Türkiye, deprem kuşağında yer alan bir ülke olarak, sürdürülebilir şehir planlamasını bir zorunluluk olarak ele almak zorunda. TÜİK verilerine göre, Türkiye nüfusunun yaklaşık %93’ü deprem riski yüksek bölgelerde yaşıyor. Üstelik nüfusun %77’si kentlerde ikamet ediyor ve bu oranın 2030 yılına kadar daha da artması bekleniyor.
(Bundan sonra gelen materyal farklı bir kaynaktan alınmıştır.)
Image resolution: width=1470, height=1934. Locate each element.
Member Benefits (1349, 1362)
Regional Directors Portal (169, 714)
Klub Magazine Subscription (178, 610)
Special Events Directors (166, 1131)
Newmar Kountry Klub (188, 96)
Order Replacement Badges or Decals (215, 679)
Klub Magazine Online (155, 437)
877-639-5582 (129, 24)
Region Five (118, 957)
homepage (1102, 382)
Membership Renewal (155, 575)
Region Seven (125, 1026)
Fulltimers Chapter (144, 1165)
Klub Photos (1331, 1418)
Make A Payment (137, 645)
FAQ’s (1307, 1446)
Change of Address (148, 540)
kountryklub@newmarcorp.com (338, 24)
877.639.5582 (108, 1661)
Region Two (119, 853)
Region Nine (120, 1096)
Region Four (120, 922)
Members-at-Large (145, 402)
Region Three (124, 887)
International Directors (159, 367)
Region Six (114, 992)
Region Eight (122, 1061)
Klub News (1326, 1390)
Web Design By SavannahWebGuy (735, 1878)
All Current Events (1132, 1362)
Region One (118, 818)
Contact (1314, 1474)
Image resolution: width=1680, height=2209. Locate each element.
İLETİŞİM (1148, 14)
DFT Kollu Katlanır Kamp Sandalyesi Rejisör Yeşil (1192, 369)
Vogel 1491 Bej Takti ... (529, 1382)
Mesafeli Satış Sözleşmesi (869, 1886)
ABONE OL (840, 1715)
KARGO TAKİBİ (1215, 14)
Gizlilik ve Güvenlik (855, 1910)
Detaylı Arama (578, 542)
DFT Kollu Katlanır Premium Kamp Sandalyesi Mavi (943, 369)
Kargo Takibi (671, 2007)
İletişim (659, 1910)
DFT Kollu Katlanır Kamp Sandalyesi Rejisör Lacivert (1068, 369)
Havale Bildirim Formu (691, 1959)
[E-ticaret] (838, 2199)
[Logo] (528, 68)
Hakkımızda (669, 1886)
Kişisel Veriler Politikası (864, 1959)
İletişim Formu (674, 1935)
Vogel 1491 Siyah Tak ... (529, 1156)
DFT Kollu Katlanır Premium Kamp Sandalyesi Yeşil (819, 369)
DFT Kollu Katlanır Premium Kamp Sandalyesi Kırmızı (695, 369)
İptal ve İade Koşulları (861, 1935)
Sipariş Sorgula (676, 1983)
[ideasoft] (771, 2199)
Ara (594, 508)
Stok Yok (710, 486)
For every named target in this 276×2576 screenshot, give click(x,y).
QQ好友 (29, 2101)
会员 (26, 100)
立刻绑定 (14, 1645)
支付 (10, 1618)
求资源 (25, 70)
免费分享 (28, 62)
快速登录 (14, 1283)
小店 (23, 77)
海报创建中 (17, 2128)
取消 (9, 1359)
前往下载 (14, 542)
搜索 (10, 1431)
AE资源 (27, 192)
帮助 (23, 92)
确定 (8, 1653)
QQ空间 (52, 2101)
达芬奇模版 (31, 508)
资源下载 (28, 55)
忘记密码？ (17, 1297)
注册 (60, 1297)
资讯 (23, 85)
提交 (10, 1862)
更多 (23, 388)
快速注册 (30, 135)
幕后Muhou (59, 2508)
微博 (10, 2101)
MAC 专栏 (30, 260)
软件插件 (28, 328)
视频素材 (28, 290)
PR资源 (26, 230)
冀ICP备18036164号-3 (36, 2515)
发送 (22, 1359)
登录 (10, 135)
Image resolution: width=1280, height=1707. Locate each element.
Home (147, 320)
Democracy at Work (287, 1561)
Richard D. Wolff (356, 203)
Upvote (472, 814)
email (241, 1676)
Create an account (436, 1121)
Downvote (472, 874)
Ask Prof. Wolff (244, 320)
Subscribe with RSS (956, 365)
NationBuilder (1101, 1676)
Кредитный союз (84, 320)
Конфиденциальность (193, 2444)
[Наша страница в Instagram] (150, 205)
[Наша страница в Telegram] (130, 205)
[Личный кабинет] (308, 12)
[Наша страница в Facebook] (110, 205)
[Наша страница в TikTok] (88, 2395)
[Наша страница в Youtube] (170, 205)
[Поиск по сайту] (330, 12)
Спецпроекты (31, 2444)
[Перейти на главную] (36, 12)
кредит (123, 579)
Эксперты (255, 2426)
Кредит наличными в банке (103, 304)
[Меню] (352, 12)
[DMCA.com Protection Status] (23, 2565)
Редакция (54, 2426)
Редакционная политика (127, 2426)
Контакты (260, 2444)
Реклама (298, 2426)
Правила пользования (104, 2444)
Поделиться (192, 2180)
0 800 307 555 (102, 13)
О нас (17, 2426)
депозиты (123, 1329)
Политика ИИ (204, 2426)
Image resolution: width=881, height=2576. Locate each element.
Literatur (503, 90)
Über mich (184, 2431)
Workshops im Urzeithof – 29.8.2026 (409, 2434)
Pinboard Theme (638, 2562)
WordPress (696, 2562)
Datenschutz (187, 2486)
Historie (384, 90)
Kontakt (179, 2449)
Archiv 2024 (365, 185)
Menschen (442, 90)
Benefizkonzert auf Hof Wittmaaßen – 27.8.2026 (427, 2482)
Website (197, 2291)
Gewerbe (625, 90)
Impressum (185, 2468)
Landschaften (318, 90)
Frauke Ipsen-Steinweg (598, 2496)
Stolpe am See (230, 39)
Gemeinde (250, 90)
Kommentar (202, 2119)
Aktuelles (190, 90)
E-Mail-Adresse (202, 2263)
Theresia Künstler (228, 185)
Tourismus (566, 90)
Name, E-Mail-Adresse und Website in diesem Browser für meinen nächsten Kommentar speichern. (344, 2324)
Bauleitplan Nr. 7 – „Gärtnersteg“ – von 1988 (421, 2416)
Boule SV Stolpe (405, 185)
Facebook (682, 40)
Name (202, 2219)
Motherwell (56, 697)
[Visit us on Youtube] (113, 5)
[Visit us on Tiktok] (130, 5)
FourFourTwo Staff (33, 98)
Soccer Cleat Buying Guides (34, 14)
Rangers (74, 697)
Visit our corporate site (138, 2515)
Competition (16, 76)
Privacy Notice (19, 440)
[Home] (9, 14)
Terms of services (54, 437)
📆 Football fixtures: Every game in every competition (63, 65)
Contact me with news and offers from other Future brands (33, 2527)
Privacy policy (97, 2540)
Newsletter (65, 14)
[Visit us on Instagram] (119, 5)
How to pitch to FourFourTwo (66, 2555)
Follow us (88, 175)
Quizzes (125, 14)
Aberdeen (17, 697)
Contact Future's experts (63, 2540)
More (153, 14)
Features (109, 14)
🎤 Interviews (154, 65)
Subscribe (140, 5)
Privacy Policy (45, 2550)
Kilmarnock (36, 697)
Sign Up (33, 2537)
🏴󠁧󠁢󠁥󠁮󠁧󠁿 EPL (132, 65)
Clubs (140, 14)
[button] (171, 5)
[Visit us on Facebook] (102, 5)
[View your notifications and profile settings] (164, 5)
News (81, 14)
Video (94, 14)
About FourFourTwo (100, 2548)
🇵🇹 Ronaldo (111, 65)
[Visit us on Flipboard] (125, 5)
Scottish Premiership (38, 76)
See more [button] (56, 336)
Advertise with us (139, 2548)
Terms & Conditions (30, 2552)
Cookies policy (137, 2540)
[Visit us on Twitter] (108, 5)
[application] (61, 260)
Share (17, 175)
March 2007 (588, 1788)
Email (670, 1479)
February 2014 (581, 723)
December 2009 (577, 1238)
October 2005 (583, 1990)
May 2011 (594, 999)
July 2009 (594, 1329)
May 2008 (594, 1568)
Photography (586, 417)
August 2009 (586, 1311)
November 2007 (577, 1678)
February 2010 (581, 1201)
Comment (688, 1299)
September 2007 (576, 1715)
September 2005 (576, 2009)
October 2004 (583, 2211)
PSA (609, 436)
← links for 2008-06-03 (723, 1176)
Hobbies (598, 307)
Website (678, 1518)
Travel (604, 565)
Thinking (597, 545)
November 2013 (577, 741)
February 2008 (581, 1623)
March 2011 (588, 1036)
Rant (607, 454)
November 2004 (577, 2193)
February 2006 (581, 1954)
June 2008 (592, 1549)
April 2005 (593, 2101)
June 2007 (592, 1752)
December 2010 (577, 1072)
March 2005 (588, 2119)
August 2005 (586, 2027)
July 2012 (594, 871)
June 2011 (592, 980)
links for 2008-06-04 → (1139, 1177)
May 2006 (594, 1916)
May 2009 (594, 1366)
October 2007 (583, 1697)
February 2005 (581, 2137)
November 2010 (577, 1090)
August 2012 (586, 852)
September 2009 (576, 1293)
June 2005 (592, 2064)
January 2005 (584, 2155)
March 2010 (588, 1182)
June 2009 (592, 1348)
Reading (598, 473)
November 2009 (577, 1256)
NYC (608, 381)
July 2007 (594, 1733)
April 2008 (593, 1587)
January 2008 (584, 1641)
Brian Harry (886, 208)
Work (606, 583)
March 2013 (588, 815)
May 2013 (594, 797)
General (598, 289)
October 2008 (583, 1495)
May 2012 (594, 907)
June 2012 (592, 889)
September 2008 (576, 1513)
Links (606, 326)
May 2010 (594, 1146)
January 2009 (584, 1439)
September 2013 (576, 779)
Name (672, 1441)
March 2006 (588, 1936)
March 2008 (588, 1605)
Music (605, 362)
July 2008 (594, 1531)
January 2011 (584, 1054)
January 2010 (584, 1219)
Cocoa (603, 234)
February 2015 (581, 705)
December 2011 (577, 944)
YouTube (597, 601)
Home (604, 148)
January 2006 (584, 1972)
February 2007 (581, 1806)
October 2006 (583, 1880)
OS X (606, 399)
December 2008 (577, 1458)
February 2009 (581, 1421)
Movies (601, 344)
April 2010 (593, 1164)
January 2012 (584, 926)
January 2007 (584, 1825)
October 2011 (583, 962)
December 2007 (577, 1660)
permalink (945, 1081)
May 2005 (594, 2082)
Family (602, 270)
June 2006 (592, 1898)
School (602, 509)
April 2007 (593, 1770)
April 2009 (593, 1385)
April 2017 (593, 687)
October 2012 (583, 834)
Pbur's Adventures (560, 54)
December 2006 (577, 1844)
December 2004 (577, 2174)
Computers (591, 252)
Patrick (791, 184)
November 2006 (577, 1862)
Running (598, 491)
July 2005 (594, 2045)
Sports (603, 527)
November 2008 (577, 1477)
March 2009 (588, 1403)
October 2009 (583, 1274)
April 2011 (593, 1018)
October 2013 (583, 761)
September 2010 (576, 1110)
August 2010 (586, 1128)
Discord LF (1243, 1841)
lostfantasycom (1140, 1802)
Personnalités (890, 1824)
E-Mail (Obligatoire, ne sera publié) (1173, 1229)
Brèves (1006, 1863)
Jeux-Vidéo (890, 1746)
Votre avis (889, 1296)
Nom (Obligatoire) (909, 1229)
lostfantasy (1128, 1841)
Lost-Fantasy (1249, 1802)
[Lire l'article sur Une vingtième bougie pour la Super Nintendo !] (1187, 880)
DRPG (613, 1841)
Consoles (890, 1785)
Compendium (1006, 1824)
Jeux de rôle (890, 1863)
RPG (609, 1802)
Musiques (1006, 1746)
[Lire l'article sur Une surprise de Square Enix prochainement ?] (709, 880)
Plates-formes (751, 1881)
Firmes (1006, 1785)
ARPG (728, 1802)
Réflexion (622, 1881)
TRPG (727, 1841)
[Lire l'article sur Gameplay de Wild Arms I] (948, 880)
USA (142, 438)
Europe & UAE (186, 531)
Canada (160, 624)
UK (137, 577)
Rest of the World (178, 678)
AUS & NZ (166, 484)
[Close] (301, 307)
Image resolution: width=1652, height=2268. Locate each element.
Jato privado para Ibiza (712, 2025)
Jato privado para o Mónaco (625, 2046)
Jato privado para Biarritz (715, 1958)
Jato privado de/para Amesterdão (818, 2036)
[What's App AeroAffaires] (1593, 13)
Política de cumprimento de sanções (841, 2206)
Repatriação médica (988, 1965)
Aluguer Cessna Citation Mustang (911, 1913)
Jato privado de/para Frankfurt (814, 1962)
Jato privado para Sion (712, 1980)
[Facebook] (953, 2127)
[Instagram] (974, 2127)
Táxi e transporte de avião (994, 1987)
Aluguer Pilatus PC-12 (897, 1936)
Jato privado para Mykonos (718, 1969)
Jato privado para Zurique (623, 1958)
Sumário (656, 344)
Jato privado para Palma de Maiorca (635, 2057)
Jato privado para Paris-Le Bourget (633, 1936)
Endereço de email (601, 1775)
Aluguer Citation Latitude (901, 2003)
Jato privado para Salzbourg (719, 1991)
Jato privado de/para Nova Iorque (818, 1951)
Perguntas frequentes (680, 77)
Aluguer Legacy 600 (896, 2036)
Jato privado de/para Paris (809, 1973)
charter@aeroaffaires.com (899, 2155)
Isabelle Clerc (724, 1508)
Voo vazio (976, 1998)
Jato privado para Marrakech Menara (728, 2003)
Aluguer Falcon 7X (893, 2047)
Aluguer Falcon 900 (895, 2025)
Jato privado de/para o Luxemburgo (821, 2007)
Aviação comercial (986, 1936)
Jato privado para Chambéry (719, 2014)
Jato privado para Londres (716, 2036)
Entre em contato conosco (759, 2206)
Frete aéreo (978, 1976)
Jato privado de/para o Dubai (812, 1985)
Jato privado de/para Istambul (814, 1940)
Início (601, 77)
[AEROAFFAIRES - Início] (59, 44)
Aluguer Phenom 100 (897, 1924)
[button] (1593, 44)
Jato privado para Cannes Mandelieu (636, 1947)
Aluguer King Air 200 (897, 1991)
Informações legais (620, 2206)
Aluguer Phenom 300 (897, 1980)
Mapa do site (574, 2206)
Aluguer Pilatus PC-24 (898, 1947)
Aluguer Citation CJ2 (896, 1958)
Bu durum, şehir planlamasında afet risk yönetiminin göz ardı edilemez bir konu olduğunu gösteriyor.
Ege Bölgesi Örneği
Ege Bölgesi, tarih boyunca büyük depremlerin yaşandığı bir coğrafya oldu. 1999 Gölcük Depremi kadar yıkıcı olmasa da, 30 Ekim 2020’de İzmir’de meydana gelen 6.9 büyüklüğündeki deprem hala hafızalarda. O depremde 117 kişi hayatını kaybetmiş, binlerce bina hasar almıştı. Ancak uzmanlar, Ege Denizi’nin aktif fay hatlarına sahip olduğunu ve bu tür büyük depremlerin gelecekte de yaşanabileceğini belirtiyor.
Özellikle kıyı kentleri için bu sismik hareketlilik sadece binaların dayanıklılığı açısından değil, tsunami riskleri açısından da önem taşıyor. 2020 İzmir Depremi’nde, Seferihisar açıklarında küçük çaplı bir tsunami oluşmuş ve bazı sahil kesimlerinde su taşkınlarına yol açmıştı. İklim değişikliğiyle birlikte yükselen deniz seviyeleri, kıyı bölgelerinin afetlere karşı daha savunmasız hale gelmesine neden oluyor.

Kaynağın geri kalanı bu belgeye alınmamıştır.